[Senate Treaty Document 104-4]
[From the U.S. Government Publishing Office]
104th Congress 1st SENATE Treaty Doc.
Session
104-4
_______________________________________________________________________
A REVISED PROTOCOL AMENDING THE 1980 TAX CONVENTION WITH CANADA
__________
MESSAGE
from
THE PRESIDENT OF THE UNITED STATES
transmitting
A REVISED PROTOCOL AMENDING THE CONVENTION BETWEEN THE UNITED STATES
AND CANADA WITH RESPECT TO TAXES ON INCOME AND ON CAPITAL SIGNED AT
WASHINGTON ON SEPTEMBER 26, 1980, AS AMENDED BY THE PROTOCOLS SIGNED ON
JUNE 14, 1983 AND MARCH 28, 1984
April 24, 1995.--Protocol was read the first time and, together with
the accompanying papers, referred to the Committee on Foreign Relations
and ordered to be printed for the use of the Senate
LETTER OF TRANSMITTAL
----------
The White House, April 24, 1995.
To the Senate of the United States:
I transmit herewith for Senate advice and consent to
ratification, a revised Protocol Amending the Convention
Between the United States of America and Canada with Respect to
Taxes on Income and on Capital Signed at Washington on
September 26, 1980, as Amended by the Protocols Signed on June
14, 1983, and March 28, 1984. This revised Protocol was signed
at Washington on March 17, 1995. Also transmitted for the
information of the Senate is the report of the Department of
State with respect to the revised Protocol. The principal
provisions of the Protocol, as well as the reasons for the
technical amendments made in the revised Protocol, are
explained in that document.
It is my desire that revised Protocol transmitted herewith
be considered in place of the Protocol to the Income Tax
Convention with Canada signed at Washington on August 31, 1994,
which was transmitted to the Senate with my message dated
September 14, 1994, and which is now pending in the Committee
on Foreign Relations. I desire, therefore, to withdraw from the
Senate the Protocol signed in August 1994.
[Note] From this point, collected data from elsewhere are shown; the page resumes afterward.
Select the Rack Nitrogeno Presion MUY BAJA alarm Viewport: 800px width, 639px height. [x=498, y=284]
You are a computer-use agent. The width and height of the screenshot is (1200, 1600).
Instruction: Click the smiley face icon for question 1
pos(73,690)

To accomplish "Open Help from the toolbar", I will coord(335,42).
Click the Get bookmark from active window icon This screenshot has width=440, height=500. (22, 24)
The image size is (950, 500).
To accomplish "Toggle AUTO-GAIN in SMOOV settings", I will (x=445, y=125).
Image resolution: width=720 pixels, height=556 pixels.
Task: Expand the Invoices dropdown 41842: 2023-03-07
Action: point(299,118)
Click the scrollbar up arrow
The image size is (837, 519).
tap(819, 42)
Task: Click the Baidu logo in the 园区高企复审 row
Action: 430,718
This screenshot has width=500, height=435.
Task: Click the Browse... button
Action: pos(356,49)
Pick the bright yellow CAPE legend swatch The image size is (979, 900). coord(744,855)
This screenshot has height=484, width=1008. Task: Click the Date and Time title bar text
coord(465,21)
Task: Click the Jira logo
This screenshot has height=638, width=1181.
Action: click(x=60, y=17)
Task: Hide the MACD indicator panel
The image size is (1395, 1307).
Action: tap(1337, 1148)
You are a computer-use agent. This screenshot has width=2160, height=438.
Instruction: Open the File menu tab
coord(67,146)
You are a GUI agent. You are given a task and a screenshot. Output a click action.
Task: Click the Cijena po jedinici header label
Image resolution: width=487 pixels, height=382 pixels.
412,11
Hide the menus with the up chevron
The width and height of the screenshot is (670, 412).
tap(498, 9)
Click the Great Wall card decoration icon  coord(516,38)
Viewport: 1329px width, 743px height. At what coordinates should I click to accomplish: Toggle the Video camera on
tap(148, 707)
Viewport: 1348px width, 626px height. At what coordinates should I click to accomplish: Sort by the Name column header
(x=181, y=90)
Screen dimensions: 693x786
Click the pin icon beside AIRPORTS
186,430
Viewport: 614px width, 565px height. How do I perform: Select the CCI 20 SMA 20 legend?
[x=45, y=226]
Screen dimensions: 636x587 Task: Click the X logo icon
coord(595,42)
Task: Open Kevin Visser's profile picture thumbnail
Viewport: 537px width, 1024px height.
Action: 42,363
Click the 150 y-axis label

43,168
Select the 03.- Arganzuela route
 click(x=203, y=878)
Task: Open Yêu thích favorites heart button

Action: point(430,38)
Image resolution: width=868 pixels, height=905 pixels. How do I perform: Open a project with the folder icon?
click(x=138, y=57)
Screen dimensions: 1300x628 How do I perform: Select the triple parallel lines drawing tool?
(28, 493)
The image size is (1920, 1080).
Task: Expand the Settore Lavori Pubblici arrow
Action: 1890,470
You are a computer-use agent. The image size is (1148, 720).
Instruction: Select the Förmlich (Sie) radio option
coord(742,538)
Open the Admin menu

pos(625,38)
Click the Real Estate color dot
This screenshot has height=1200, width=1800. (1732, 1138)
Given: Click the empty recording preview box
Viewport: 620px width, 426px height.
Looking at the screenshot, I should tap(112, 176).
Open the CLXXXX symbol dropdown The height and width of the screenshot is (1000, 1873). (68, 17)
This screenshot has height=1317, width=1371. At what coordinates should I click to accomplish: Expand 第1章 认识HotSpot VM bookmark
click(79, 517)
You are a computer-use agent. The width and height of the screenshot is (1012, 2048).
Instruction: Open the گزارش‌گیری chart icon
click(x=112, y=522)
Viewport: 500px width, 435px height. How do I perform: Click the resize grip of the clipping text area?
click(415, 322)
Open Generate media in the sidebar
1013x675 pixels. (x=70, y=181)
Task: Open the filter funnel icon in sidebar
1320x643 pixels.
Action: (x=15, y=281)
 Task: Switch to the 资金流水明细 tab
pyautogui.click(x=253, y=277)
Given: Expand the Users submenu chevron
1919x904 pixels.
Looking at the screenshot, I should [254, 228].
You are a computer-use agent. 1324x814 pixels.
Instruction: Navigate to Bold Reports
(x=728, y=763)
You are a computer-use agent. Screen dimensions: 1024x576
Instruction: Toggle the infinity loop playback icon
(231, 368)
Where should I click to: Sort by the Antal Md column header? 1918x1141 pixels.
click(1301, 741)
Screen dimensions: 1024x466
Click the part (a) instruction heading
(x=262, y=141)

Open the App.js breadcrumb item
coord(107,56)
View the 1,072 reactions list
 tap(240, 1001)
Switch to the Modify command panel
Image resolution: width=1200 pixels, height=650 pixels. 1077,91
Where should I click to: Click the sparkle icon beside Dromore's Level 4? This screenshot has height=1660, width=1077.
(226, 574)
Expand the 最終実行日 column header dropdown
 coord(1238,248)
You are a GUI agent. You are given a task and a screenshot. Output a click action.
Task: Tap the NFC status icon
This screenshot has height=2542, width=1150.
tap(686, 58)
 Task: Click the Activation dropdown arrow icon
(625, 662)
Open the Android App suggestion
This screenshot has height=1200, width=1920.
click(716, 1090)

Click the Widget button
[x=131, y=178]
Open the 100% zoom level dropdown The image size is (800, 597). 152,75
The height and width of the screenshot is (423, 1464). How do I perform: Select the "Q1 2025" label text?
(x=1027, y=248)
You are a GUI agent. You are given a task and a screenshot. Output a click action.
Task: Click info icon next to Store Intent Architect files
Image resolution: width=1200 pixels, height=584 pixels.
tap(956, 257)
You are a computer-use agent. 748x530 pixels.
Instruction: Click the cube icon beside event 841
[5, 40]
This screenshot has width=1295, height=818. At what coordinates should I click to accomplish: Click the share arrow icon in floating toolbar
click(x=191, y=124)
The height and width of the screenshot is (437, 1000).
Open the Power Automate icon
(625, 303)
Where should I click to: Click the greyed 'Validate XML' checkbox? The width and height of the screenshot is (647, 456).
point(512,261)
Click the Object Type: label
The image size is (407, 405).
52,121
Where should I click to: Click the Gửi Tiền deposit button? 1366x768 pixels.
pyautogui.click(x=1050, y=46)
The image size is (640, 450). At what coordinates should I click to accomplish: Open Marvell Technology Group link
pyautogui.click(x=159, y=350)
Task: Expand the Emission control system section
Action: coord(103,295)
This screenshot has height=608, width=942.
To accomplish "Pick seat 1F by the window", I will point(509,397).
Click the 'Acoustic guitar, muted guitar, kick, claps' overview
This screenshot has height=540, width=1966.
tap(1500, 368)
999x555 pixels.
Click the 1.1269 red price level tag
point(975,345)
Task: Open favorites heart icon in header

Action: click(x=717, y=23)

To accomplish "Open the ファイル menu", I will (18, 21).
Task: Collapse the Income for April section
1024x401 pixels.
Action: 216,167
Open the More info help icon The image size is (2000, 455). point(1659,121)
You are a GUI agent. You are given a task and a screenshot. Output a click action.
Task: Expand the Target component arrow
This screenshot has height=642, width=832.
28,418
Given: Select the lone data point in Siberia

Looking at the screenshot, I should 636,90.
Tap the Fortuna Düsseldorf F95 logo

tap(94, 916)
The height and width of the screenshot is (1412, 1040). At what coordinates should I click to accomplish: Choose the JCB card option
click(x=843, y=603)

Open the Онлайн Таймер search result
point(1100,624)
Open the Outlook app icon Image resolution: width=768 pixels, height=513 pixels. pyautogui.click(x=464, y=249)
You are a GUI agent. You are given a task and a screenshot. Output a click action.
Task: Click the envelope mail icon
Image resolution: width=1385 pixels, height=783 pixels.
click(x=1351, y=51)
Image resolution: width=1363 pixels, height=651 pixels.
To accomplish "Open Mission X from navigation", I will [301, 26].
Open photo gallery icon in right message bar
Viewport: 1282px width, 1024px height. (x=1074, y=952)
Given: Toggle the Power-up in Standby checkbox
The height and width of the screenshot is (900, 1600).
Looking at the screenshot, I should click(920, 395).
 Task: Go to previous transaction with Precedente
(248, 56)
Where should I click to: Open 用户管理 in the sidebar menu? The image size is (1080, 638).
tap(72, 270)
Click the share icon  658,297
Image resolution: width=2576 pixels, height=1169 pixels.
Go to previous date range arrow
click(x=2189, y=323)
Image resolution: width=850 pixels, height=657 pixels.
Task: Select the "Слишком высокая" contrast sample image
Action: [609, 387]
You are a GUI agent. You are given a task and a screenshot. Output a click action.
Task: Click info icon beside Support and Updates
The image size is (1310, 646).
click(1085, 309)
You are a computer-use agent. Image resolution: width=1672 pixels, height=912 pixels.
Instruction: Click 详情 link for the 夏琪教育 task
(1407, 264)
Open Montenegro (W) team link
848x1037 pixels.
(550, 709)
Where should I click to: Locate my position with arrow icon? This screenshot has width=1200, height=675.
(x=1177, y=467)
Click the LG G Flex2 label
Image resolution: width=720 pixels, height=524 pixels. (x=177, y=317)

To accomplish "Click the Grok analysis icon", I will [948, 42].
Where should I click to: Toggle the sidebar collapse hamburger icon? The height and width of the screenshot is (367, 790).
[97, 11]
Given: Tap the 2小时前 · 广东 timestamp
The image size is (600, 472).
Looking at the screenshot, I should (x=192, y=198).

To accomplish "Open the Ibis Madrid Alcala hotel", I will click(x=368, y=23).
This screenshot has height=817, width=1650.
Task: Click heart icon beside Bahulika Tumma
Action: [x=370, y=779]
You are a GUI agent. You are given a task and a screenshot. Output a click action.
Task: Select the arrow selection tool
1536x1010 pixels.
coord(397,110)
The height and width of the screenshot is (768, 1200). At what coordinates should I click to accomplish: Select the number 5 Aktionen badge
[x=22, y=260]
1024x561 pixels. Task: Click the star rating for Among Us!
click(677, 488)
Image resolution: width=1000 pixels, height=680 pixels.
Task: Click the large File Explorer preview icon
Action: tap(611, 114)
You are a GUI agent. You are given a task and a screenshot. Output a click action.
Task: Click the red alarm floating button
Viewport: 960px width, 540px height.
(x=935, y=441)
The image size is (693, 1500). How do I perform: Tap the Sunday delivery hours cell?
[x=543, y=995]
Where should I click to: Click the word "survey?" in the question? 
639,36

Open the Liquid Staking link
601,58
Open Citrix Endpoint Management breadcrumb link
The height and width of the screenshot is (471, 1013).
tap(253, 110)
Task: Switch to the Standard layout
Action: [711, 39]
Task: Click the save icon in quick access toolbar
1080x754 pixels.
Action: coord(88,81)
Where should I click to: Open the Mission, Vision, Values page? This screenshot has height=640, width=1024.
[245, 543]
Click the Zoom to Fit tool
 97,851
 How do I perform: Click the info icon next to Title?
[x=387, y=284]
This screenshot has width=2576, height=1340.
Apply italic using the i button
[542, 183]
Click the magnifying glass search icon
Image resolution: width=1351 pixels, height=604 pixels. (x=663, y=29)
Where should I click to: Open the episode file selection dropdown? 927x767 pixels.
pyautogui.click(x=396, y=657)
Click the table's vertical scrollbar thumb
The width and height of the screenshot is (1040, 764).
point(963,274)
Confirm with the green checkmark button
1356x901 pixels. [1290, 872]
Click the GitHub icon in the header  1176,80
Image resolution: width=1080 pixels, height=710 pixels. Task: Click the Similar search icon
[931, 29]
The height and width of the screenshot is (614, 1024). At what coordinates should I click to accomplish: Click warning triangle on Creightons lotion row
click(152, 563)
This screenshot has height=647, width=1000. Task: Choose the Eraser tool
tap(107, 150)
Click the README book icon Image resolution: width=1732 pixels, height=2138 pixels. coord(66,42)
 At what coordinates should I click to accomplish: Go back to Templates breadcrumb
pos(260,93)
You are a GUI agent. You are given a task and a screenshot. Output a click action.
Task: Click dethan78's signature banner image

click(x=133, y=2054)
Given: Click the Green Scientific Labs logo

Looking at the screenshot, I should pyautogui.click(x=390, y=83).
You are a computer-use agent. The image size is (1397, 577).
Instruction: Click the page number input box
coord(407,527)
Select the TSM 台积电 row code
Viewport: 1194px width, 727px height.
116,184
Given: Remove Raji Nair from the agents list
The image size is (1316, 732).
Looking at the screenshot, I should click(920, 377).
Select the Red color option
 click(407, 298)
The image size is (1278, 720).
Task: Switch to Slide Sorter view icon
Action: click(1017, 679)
I recommend that the Senate give early and favorable
consideration to the revised Protocol and give its advice and
consent to ratification.
William J. Clinton.
LETTER OF SUBMITTAL
----------
Department of State,
Washington, April 12, 1995.
The President,
The White House.
The President: I have the honor to submit to you, with a
view to its transmission to the Senate for advice and consent
to ratification, a revised Protocol Amending the Convention
between the United States and Canada with Respect to Taxes on
Income and on Capital signed at Washington on September 26,
1980, as amended by the Protocols signed on June 14, 1983 and
March 28, 1984. The revised Protocol would replace the Protocol
to the Convention between the United States and Canada signed
at Washington on August 31, 1994, which was transmitted to the
Senate with a message from the President dated September 14,
1994, and which is now pending in the Committee on Foreign
Relations. The Protocol makes a number of amendments to the
Convention. The most significant amendments are described
below, in the order in which they appear in the Protocol. The
revised Protocol makes technical changes intended to clarify
the operation of some of the death tax provisions and to ensure
that certain rules for entry into force operate properly.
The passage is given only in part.